Imagine you are innocently accused of having committed a murder. Your trial begins and you stand before a judge who has already mentioned your name in another judgment. There the judge showed himself “convinced” that you are a murderer. Do you think it is okay that this judge should now also decide your fate?


In February 2021, the European Court of Human Rights (ECHR) had found that a German criminal trial did not meet the requirements of a fair trial according to international standards because the judges involved were biased (Meng vs. Germany case). Since then, there has been movement in the discussion on the conditions under which a judge who has already been involved in other proceedings is biased.
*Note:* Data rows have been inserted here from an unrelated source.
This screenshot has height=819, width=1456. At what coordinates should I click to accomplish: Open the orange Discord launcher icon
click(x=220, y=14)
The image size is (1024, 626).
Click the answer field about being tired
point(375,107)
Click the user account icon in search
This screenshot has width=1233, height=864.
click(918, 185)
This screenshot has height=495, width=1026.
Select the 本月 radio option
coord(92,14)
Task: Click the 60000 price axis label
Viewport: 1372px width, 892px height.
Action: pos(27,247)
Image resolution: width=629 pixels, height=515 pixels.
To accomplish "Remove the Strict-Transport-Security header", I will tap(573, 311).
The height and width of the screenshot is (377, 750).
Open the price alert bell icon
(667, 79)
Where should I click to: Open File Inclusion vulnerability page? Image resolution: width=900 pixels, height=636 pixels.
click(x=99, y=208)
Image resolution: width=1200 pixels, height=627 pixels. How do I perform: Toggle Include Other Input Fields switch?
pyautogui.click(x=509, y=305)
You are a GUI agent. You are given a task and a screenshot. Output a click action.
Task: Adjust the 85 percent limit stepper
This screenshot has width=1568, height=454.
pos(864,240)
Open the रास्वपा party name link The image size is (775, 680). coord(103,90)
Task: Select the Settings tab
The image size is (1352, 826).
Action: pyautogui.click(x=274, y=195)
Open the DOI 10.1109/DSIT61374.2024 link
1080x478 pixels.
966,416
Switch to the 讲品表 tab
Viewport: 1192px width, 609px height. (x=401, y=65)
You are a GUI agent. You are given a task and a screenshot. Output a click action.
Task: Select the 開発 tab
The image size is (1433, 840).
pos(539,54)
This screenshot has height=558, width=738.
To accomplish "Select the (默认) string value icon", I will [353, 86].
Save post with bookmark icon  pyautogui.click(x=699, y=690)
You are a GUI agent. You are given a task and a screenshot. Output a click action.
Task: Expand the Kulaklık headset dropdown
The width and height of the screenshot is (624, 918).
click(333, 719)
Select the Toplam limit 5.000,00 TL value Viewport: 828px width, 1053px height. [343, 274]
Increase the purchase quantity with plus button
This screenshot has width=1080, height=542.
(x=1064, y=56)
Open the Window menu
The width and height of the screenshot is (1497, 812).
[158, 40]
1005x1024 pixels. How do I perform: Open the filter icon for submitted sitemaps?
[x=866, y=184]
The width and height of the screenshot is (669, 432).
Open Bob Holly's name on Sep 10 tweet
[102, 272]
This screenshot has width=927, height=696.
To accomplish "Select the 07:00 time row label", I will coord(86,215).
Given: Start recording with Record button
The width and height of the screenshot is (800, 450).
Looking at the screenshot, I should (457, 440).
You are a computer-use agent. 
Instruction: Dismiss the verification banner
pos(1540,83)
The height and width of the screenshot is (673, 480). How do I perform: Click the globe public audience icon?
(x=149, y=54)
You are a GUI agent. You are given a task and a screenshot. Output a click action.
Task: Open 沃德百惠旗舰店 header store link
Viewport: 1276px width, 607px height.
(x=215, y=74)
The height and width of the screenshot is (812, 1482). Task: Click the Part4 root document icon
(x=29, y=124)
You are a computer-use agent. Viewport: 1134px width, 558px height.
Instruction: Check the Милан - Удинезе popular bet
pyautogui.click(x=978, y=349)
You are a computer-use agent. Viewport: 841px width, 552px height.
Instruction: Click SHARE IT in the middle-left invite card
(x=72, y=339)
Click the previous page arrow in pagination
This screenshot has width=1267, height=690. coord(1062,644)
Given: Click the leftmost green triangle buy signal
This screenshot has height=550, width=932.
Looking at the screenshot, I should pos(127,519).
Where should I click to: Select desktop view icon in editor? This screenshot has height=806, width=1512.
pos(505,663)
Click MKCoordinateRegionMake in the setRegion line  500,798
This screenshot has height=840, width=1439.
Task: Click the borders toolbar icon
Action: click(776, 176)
The problem of a defendant facing a judge who has previously stated in a written judgment that he or she is convinced of the guilt of the current defendant is discussed under the heading of “prejudice”. The decision of the Federal Constitutional Court of 27.01.2023 (Ref. 2 BvR 1122/22) brought the discussion in Germany to a temporary climax – but certainly not to its end. The case is currently pending before the European Court of Human Rights under application no. 25095/23.


The decision of the ECtHR in the case “Meng vs. Germany” concerned the suspicion of murder. A man had been accused of killing the husband of his mistress. During the trial, suspicions arose that the widow of the deceased might have incited her lover to commit the murder. The suspicion became so strong that the judges also described the wife’s role in the written verdict that sentenced the lover to life imprisonment for murder. The reasons for the verdict contain statements about the (alleged) instigator, including her motives. Up to that point, the widow had not had the opportunity to comment on the accusations against her in formal proceedings. Nevertheless, the judges wrote in the verdict against the lover that they were convinced that the widow was behind it all. She was therefore to be punished as an instigator like a murderer.

Some time later, the widow was tried as an alleged instigator herself – and (partly) before the same judges who had been involved in the first trial. She objected to the judges, who had already participated in the verdict against the former lover, because of concern of bias (§ 24 StGB). In doing so, she argued that she had no confidence in the impartiality and impartiality of the judges. The judges had already made extensive statements about her alleged guilt in the written reasons for the verdict in the previous trial. This gives the impression that her verdict has virtually already been passed.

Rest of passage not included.